Episode 61 - Ask Jaws

I built a chatbot for my website using the five-layer guardrail stack from Episode 58. My AI agent wrote the code, then a separate AI agent attacked it. You can try to break it too.

A friendly cartoon shark wearing a headset sits behind a desk labeled "Ask Jaws" in an office setting with filing cabinets.
Jaws Self Portrait (via Gemini). She's damn cute! (I asked, she said she, sometimes they, but not him)

Prologue

I’ve spent a few weeks recently fretting over the security of AI models, and consequently talking about guardrails and poison pills in Episodes 58 and 59. With Anthropic’s Mythos model capable of finding hundreds of previously unknown security vulnerabilities, we might be on the brink of a change in how we all have to think about cybersecurity.

But that shouldn’t stop us from doing fun things; if it did, then the bad guys have already won! With that in mind, I decided to practice what I preach and add a chatbot to my own website. So meet “Ask JAWS,” a mini version of the JAWS that runs my workshop (and my life). It knows about my newsletter, YouTube videos, Claude Clues, dymaptic, and various other things.

So, give it a try, he is in the bottom left corner of the website! I’ll wait!

Askologue

At dymaptic, we build AI-powered tools every day, and we think a lot about securing them. When we build chatbots for clients, we follow a process that mirrors the guardrails stack from Episode 58. But those are usually private projects. I wanted a reference implementation—something public where I could point at the code and say "this is what I mean" instead of talking about AI safety in the abstract. Theory is cheap! I figured it was time to build the thing and see what happens.

Ask Jaws has a full 5-layer guardrail stack, uses a combination of RAG as well as agentic search (both keyword and embedding-based). Oh, and JAWS built it (under my supervision). Then we red-teamed it together and kept iterating until we got to what you see on the website today! (This was my Sunday project while watching the Paris Roubaix).

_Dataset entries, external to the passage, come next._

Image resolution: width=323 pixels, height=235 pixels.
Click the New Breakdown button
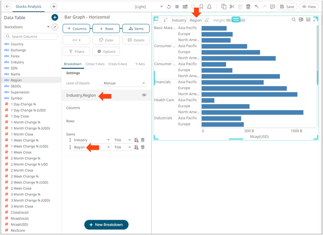click(x=106, y=224)
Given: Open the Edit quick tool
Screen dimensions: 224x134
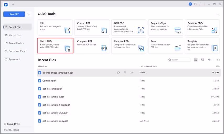Looking at the screenshot, I should [55, 27].
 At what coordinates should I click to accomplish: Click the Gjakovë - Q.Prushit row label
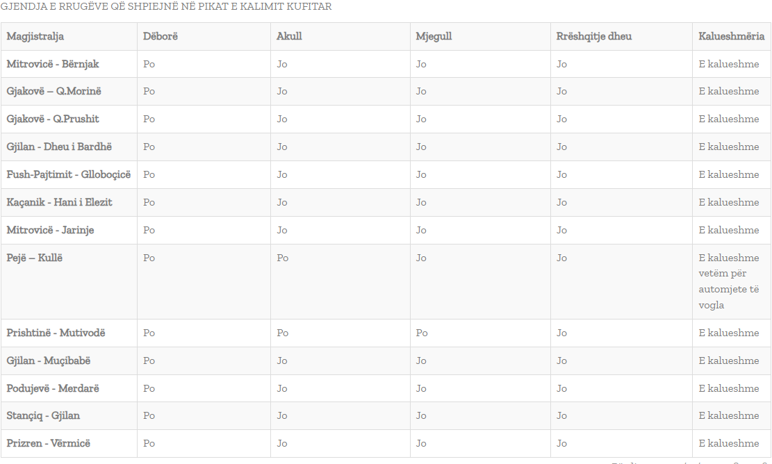[x=53, y=119]
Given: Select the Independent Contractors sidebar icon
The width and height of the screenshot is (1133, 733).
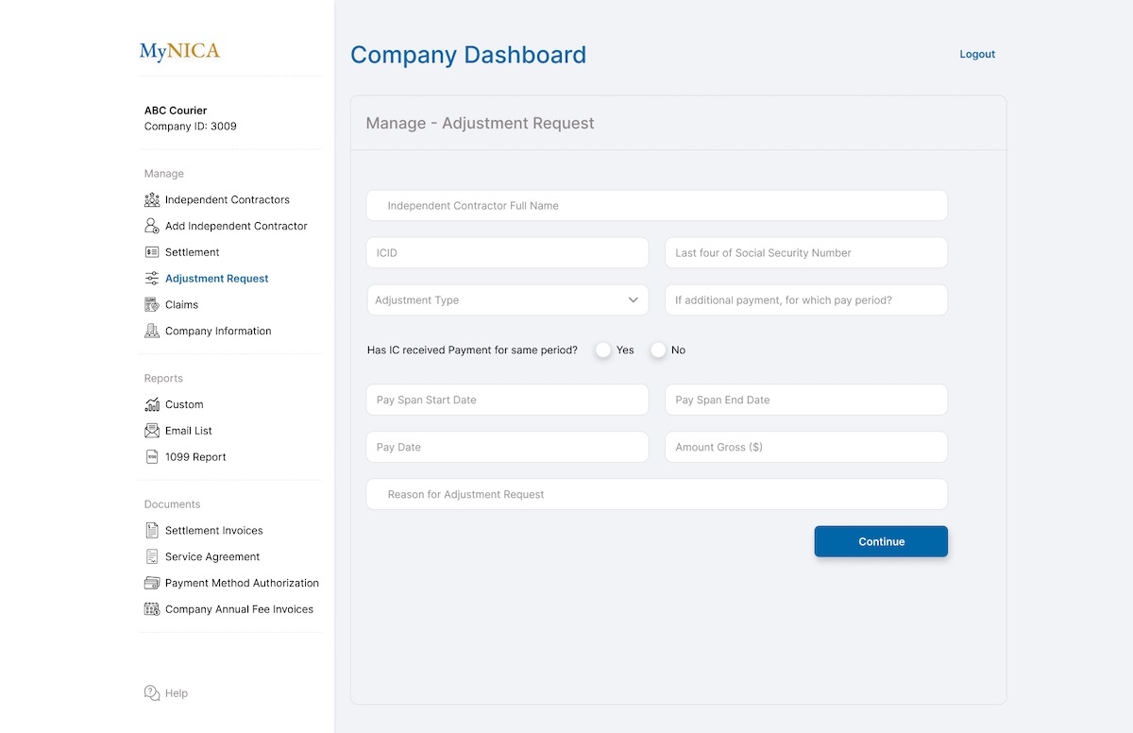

Dark-themed chat interface for "Ask Jaws" showing a conversation where the user asks "Who is Jaws?" and the AI responds explaining it's Christopher Moravec's autonomous AI Agent, with a text input field at the bottom for continuing the conversation.
Jaws knows.
💡
That thing when you say or use a word so much that it looks weird, it just happened to me with "Jaws." It is called Semantic Satiation.

How It Works

It runs on Cloudflare Workers as a serverless… thing in the cloud! The knowledge base is every newsletter episode, Claude Clue, LinkedIn Post, and YouTube transcript I’ve done. All chunked, index and searchable. Here’s the flow when you ask a question:

  • Layer 0: Turnstile — Cloudflare's invisible bot check. Not human? You don't get in. I don't actually have anything against bots using this, but I do want rate-limiting and this gives me interesting options.
  • Layer 1: Input Validation — The Regex Bouncer. Pattern matching, length limits, Unicode normalization. Catches zero-width characters, known injection patterns, the obvious stuff.
  • Layer 2: The AI Judge — A separate, smaller Claude model (Haiku) classifies your message before the real conversation starts. SAFE, OFF_TOPIC, or SUSPICIOUS. Both suspicious and off-topic get polite deflection without ever firing the expensive model. The important part: it's a different model with a different system prompt than the chatbot itself which means it is a different attack surface. A trick that works on Sonnet won't necessarily work on Haiku, and vice versa.
💡
Having both off topic and suspicious as classifiers means that I have flexibility! Maybe someday I want to allow OFF_TOPIC through to a different model that plays games with folks instead of deflecting!
  • Layer 3: The Conversation — Claude Sonnet 4.6 with a search tool. It has specific instructions and a backstory. It receives results from the search system and can do additional searches (up to 3 per turn) to dig deeper. The AI controls what it looks for based on what it thinks your intent is. It's not just matching keywords from the initial RAG results.
  • Layer 4: Output Constraints — URL whitelist so only appropriate links get shared, and code output is blocked. Pure code, no AI judgment to subvert.
  • Layer 5: Monitoring — Every conversation is logged (privacy-safe! I don't know who you are, but I know what you asked). Five suspicious messages in ten minutes gets your IP blocked for an hour. The real JAWS has a weekly process to review all of the logs and make suggestions for improvements in the system. I guess maybe it might help me pick future topics as well, based on what folks ask it!

The Knowledge Base

The chatbot knows what I've published, not everything I know. I built an ingestion pipeline that pulls from this newsletter, YouTube transcripts, LinkedIn posts, and the Claude Clues. Everything gets chunked, indexed, and stored in a Cloudflare KV store. The whole pipeline is automated via a GitHub Action, so I can run full rebuilds or pick up incremental changes.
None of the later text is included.